Phillips is seriously limiting himself

Dear Editor,

It must be thrilling for Eric Phillips and his colleagues to discover evidence of their negroid ancestors even in Brazil.

Phillips should not be deterred by arguments about the skeletal remains of Luzia being Australoid or south-east Asian since there is archaeological evidence that his negroid ancestors left Africa some 12,000 years ago and moved to every corner of the Earth.

These groups eventually settled and evolved into the different racial types of the Caucasian and Mongoloid, and into the ethnic groups as found in the Middle East, India, and elsewhere. Because of the need to survive climatic and other environmental factors their skin lightened, their hair straightened, and their physical appearance changed from the original.

They also developed languages, religions and other social and cultural practices that have contributed to human civilisation.

The truth is that if anyone digs deep enough anywhere in the world they will discover negroid skeletal remains, these being the ancestral relics of every racial and ethnic type before their evolution into today’s homo sapiens.
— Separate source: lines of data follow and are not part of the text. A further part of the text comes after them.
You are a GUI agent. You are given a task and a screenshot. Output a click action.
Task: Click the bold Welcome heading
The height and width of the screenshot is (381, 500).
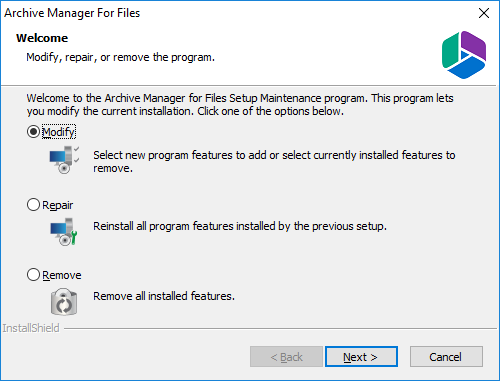pos(42,38)
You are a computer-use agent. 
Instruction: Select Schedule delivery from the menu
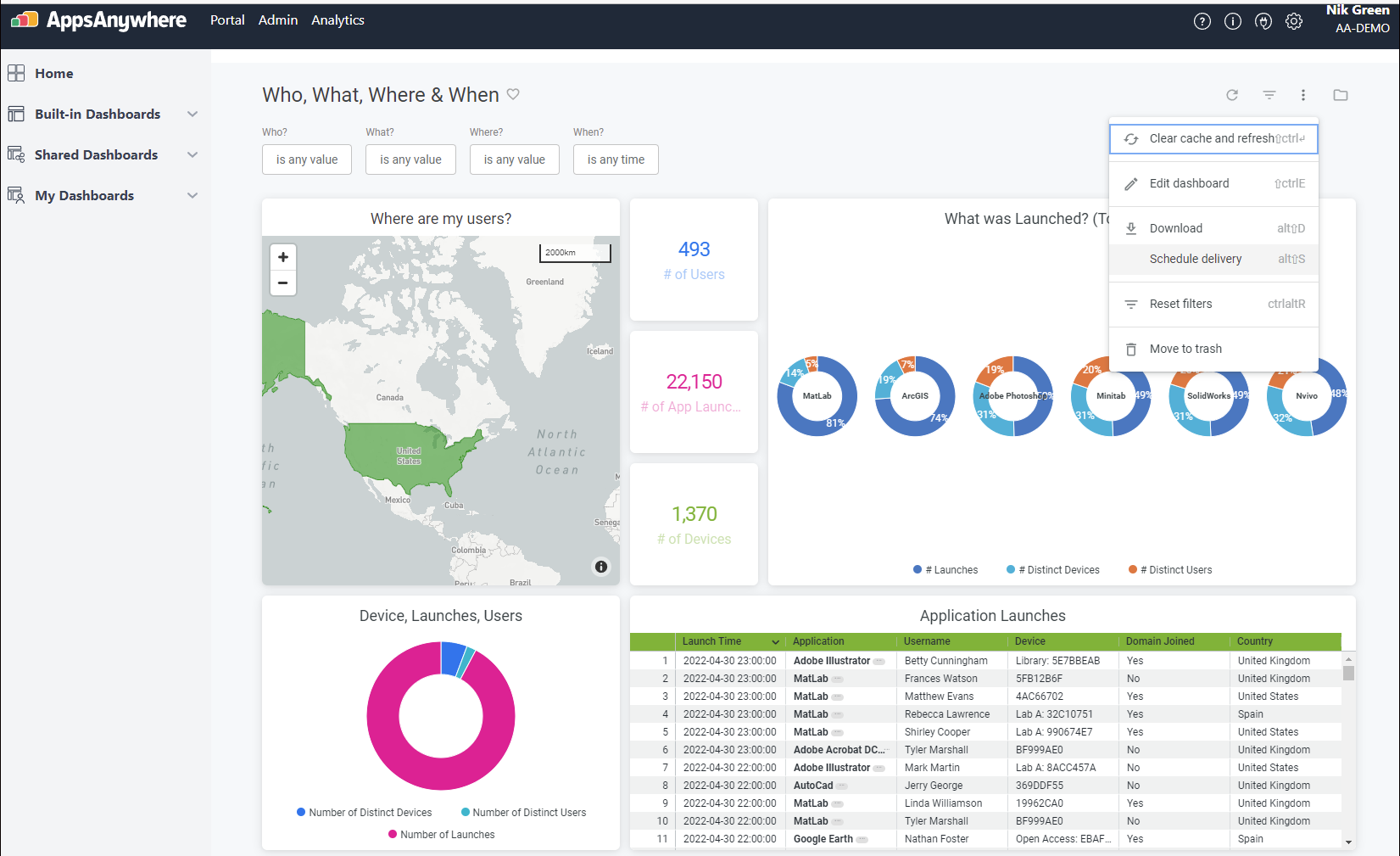point(1195,259)
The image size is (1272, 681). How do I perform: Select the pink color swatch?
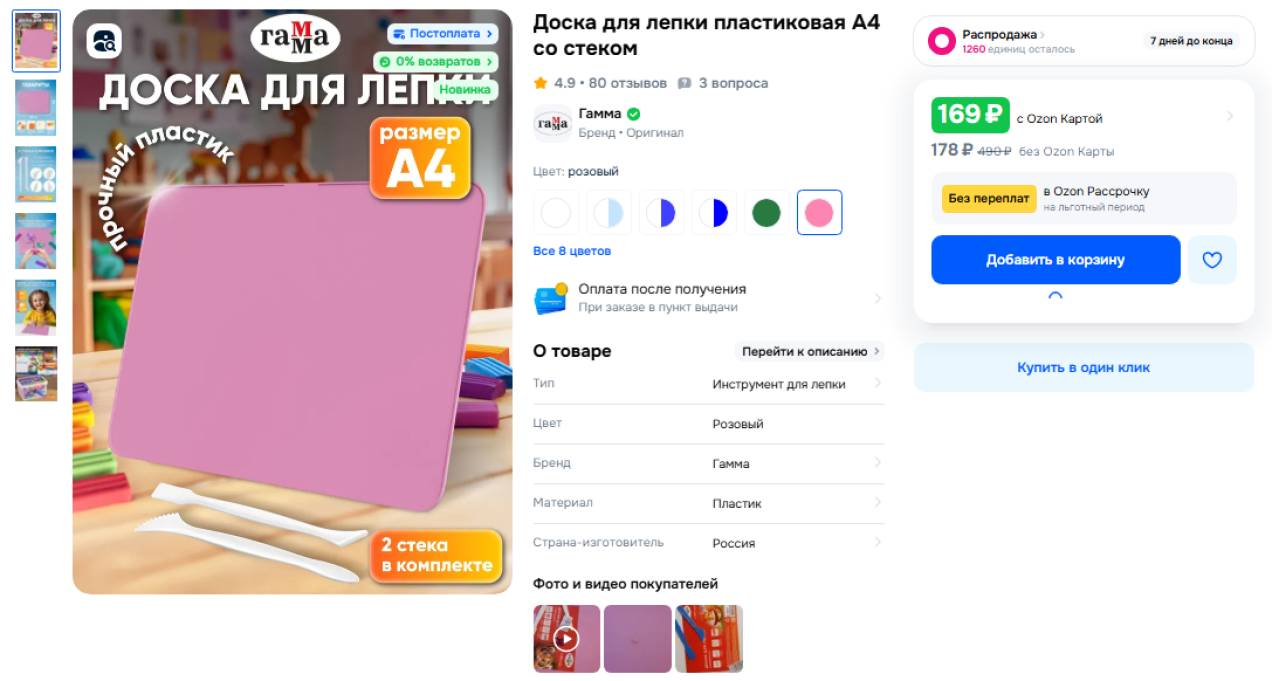(x=819, y=213)
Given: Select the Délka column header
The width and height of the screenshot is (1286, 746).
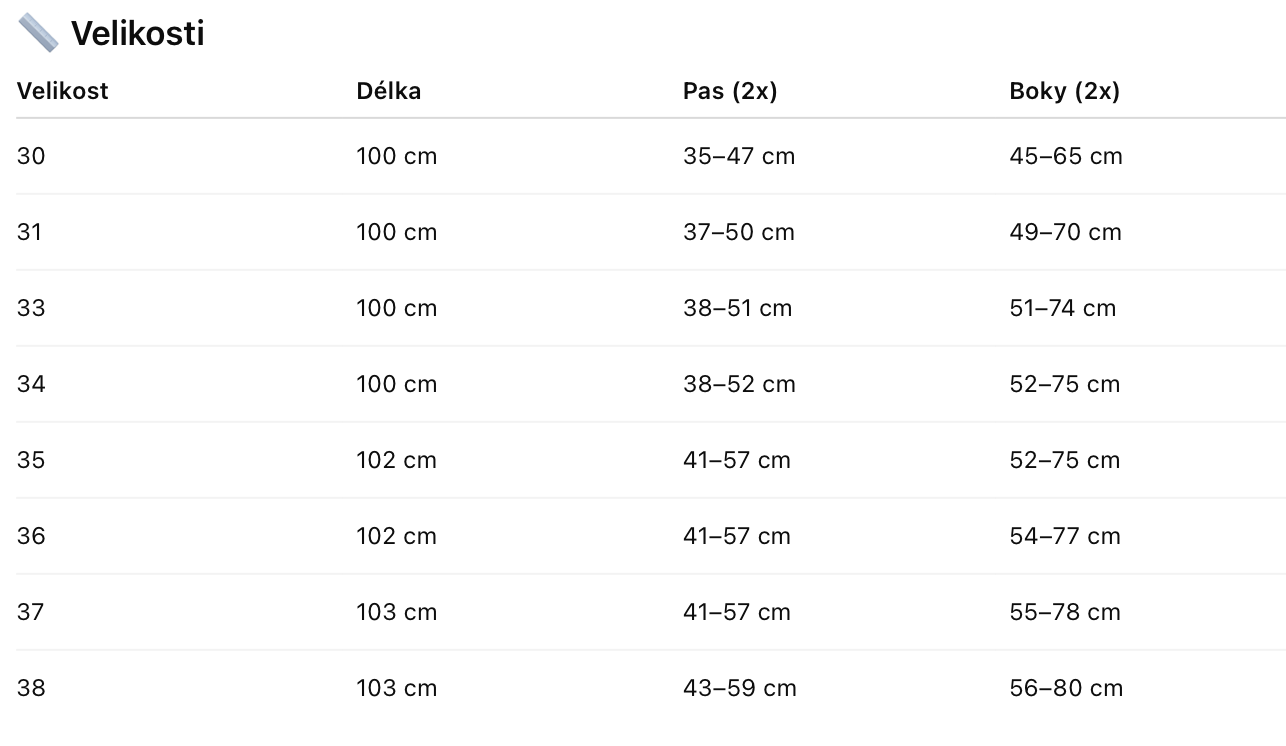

Phillips and his colleagues are rightly proud that they can see themselves in the negroid skeletal remains from 12,000 years ago. They are, after all, the original humans and they remain so even today when other groups have evolved into other racial and ethnic types.

Phillips is seriously limiting himself to claiming just Guyana’s lands when he can lay rightful claim to the entire planet. He and his colleagues should start with a petition to the UN and claim China, Finland, Argentina, the North and South Poles, Jesus, Cleopatra and Santa Claus.

All the world’s achievements belong to them and as the original people of the Earth they must claim them as their natural birthright.

By basing their claim on Darwin’s theory of evolution, Phillips and his colleagues will start down the slippery slope of the argument that if negroid skeletal remains are the standard for land ownership then a case can certainly be made for going one step back on the evolutionary ladder to the ancestors of those skeletal remains, the hominids.

That slippery slope can be taken all the way down to an argument for the Earth really belonging to the primeval ooze from which life sprang. Where does it end? With the big bang or the nothingness that went before?

Undoubtedly, Phillips and his colleagues will claim the nothingness as theirs also.